Further, I should consciously decide what things are worth remembering and what not – like not bothering to remember appointments and birthdays because I can just look at our wall calendar, not remembering about shopping or dinner because Marie can do that, but deciding what to focus on remembering from my Danish language school. Lastly, the neuro-psychologist suggested that I would benefit from attention training, though I have no idea where that would come from as cognitive rehabilitation is apparently not on offer.

That’s all well and good, but is it enough? I doubt it … but listen, what is that sound coming over the hill? Hurrah, it’s the cavalry coming to the rescue in the form of a very fine drug named Exelon. Exelon by name, excellent by nature, I say. I started using the patches three weeks ago. At first I felt a bit better, but being ever the pessimist I waited for the debilitating side effects to make themselves known. However, I have had no ill effects, and, as the Beatles sang, it’s getting better all the time. Next week Marie will ring the hospital to report this happy news and get a prescription for truckloads of this wonderful stuff.
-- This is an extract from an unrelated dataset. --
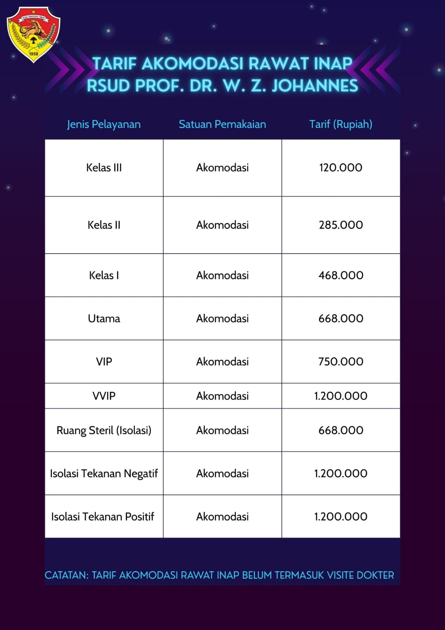Select the 'Satuan Pemakaian' column header

click(222, 124)
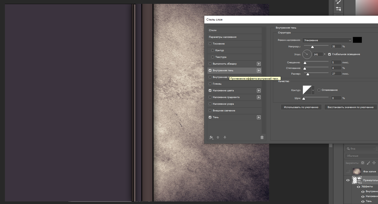Open the Режим наложения dropdown
Image resolution: width=378 pixels, height=204 pixels.
click(x=327, y=40)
In other news: as Marie mentioned in her last blog, she asked the local authority to send someone round to see if I’m feeble enough to be offered regular help. We were expecting to have to fight for support, either practical or financial. Well, it just didn’t happen. They treated our case as urgent, sent someone round within the week, did a thorough evaluation of my daily need for assistance, and made a decision on this within days. It’s something of a shock to me, coming from the UK, to be given the help we need with such speed and ease. On the other hand, Marie and I both feel a bit off about it – I’m kind of embarrassed that an outsider should see me as someone in need of help every day, and Marie says she doesn’t like the idea of me being sick enough to be treated as an urgent case.

Anyway, the upshot is that I have been granted a budget of 12 hours per week to pay for my own personal carer to attend to my every whim, such as drying my back and putting on my socks and sorting out my drugs. So who have I decided to appoint to this vital role? Why, it’s … Marie. It makes no obvious difference to our life as this is what she’s been doing anyway, but it compensates a little for the loss of her income from a “proper” job (she hasn’t had one of those since June) and it might enable us to buy in a bit of help with the cleaning and the lawn mowing. The hourly rate is rather pitiful, but it’s an improvement on nothing at all.